Near the top of a Google news search for the phrase “climate change” today one finds a story in the Financial Times reporting island nations blame developed countries’ for causing stronger hurricanes and rapidly rising seas, both of which they claim are devastating their countries. This is false. Data from the Intergovernmental Panel on Climate Change (IPCC) and the National Hurricane Center (NHC) show hurricanes have neither increased in number or strength during the recent period of modest warming. In addition, research shows sea levels rise is not increasing at a historically unusual rate and most island nations are adding land mass, not sinking beneath the waves.
A story in the Financial Times, titled “Small island nations won’t tolerate empty promises on climate change,” says a group of small island developing states (SIDS) blame the world’s advanced economies for creating a climate crisis, threatening their continued existence.

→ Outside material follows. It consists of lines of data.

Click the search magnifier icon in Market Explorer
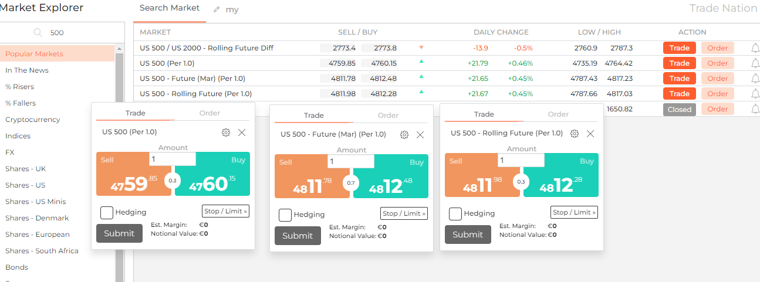 tap(38, 33)
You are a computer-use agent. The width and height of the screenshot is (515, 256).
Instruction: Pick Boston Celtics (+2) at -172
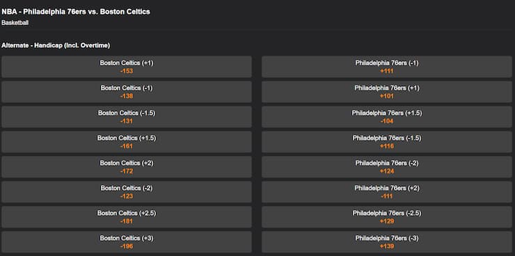127,167
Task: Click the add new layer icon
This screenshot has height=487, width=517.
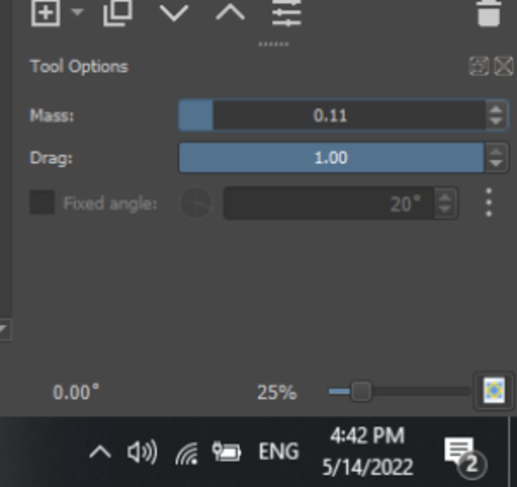Action: coord(45,12)
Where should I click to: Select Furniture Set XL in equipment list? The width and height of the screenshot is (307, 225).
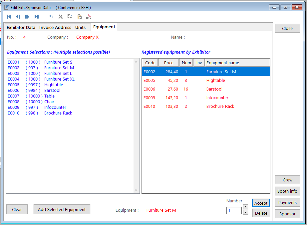(59, 79)
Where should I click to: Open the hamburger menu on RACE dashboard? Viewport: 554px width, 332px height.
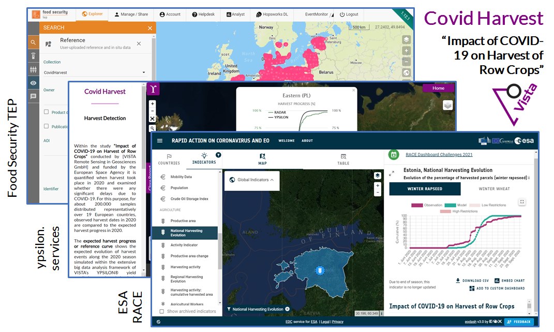click(160, 140)
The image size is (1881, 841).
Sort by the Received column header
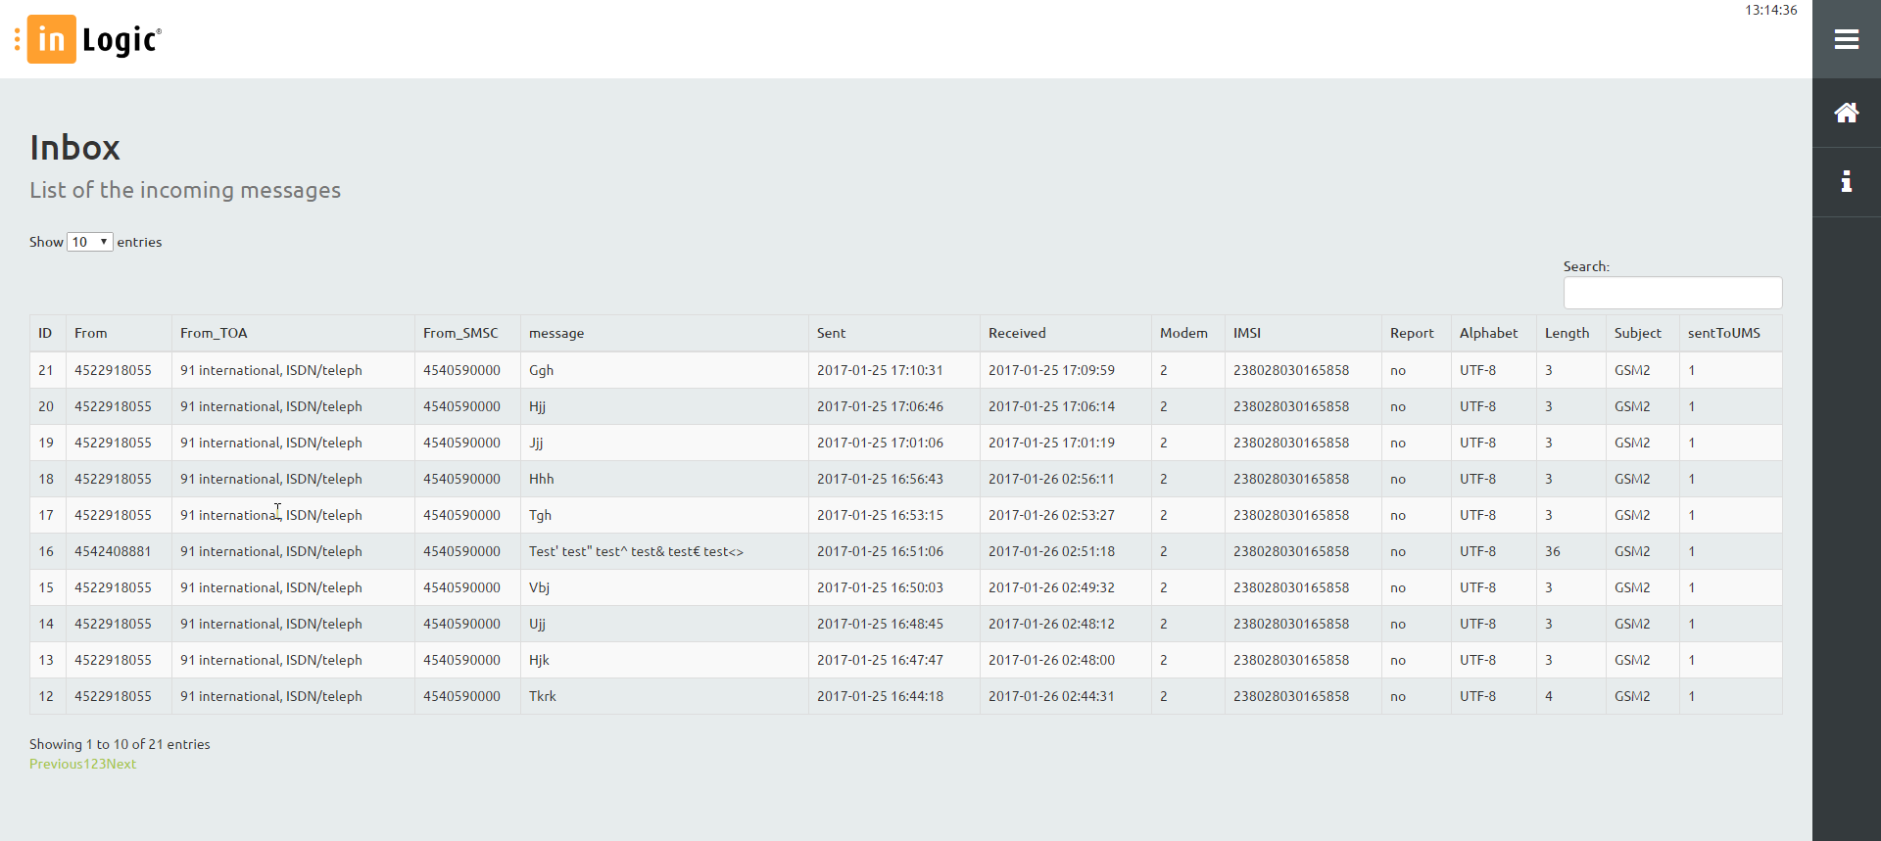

“If anyone harbored any doubts that greenhouse gas emissions pose an existential threat for small island nations, last month’s Intergovernmental Panel on Climate Change report should eliminate them,” writes the Financial Times. “Man-made climate change is accelerating a rise in sea levels, stoking hurricanes to greater degrees of destructive power, and changing the weather systems that bring us fresh water and fertile soil.”
It is a terrible but unalterable fact of life that hurricanes have and do devastate small island nations with some regularity. The island nations most often in the news for being at ground zero for hurricanes lie the regions where, because of natural ocean currents and meteorological conditions, hurricanes form and strengthen seasonally.
Contrary to the SIDS’ and Financial Times’ assertions, the IPCC’s recent 6th Assessment Report (AR6) does not indicate climate change has caused hurricanes to increase in number or intensity.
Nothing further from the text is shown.